Yukarıdaki logosundan hissedebileceğiniz sevimlilikteki bir hostelde kaldım. Hayatımda ilk defa tek başıma hostelde kalmaya gidiyordum, dolayısıyla heyecan da vardı. Tabii odaya girer girmez 3 tane adamın daha orada olduğunu görünce heyecan söndü biraz. Yine de hemen iki tane Yeni Zelandalıyla oturup muhabbeti kurduk. Geç saatte gelmiş olduğum için sadece dışarı çıkıp Hint yemeği yedik (o da bir ilkti benim için, sarımsaklı ekmekleri çok efsaneymiş) ve hostele döndüğümüzde onlara tavla öğrettim. Esas olay ertesi gün olacaktı.

Ertesi gün buz gibi bir havada etrafı gezmeye başladık.
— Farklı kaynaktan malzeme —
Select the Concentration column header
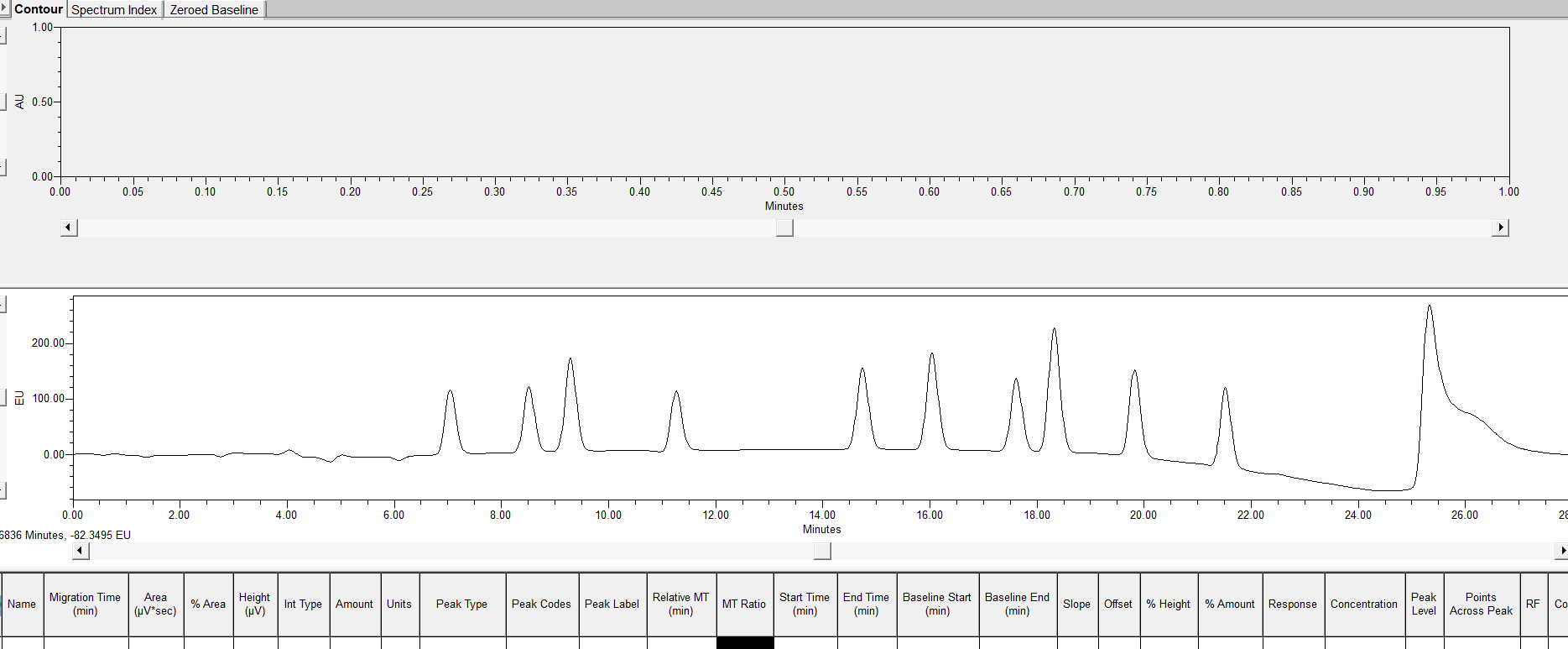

Klasik birkaç tur attıktan sonra günün ilk ilginç olayı geldi başıma. Devin isimli arkadaşım "bana İtalyanca çok iyi, mükemmel falan nasıl denir onu öğretsene" dedi, ben de ona "perfetto, grande!" diye söyledim. O an farkına varmadım, ancak tam önümüzden elinde bir buket çiçekle geçen bir hatun bu lafı kendi üzerine alınmış ve yüzüne muhteşem bir gülümseme yayılmış. Bu olaydan hemen birkaç dakika sonraysa arkamda Türkçe "ay şuna baksana saçları ne güzel! ay çok tatlı!" gibisinden laflar duydum. Bir süre istifimi bozmadım çünkü arkadaşı bekliyorduk. Ancak arkadaş geldikten sonra yola çıkmamız gerektiğinde arkamı dönüp "teşekkür ederim!" dedim ve az önceki güzel lafları sarf eden hanım arkadaşımız karikatür kıvamına geçti. Cevâb veremedi.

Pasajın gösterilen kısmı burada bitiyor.